角川書店編集者であった見城徹が、当時の社長・角川春樹コカイン密輸事件をきっかけに退社し、仲間5人と1993年11月12日に設立した。社名は五木寛之の命名による(五木が提示した3案から見城が選んだ)[1][2]。幻冬舎のロゴマークに描かれている「槍を高くかざした原始人」のモデルは見城本人で、自らがポーズをとって描かせたものである[3]

1994年3月25日、初の単行本6点を出版。創業したばかりの出版社であるにもかかわらず、五木寛之北方謙三篠山紀信村上龍山田詠美吉本ばなな、という人気作家揃いの内容であった[4]1997年4月10日には、幻冬舎文庫を創刊した[5]

2003年には日本スポーツビジョンを子会社化し、スポーツのライセンスビジネスに乗り出したが[6][7]、5か月後の2004年3月、同社の民事再生法適用を申請、特別損失10億円を計上した[8]

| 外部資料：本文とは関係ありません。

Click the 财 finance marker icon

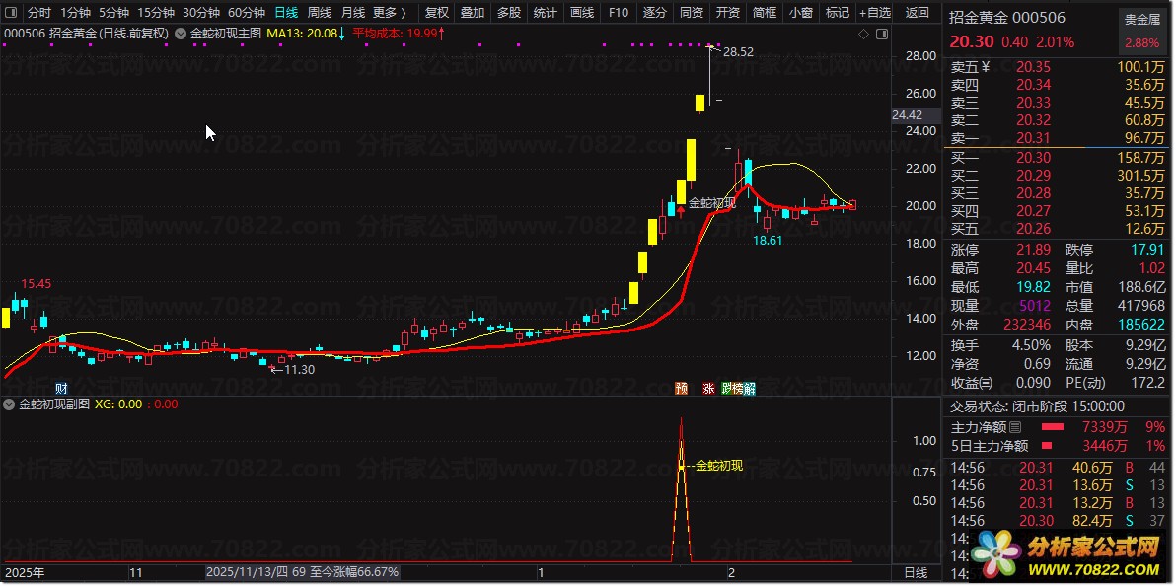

2005年2月に子会社の幻冬舎ルネッサンスが、ライブドアとの共同出資より出版社ライブドアパブリッシングを設立。2006年8月にライブドアパブリッシングの株式を売却し、同社はライブドアの完全子会社となった。

2005年5月にサイバーエージェント系の出版社アメーバブックスと業務提携を締結し販売業務を幻冬舎が受託[9]。2007年11月にサイバーエージェントと幻冬舎の共同出資より出版社アメーバブックス新社を設立(2012年3月解散)。

2007年に本社ビルの正面に当る敷地に新館ビルを建設、東京都渋谷区千駄ヶ谷四丁目に本社がある。

2008年5月TOKYO FMSCHOOL OF LOCK!」との共同プロジェクトによりあらすじと第1話のみ応募する10代限定の文学新人賞「蒼き賞」を行う。過去に、アウトロー作品を対象とした〈幻冬舎アウトロー大賞〉を開催していた(現在は中止)。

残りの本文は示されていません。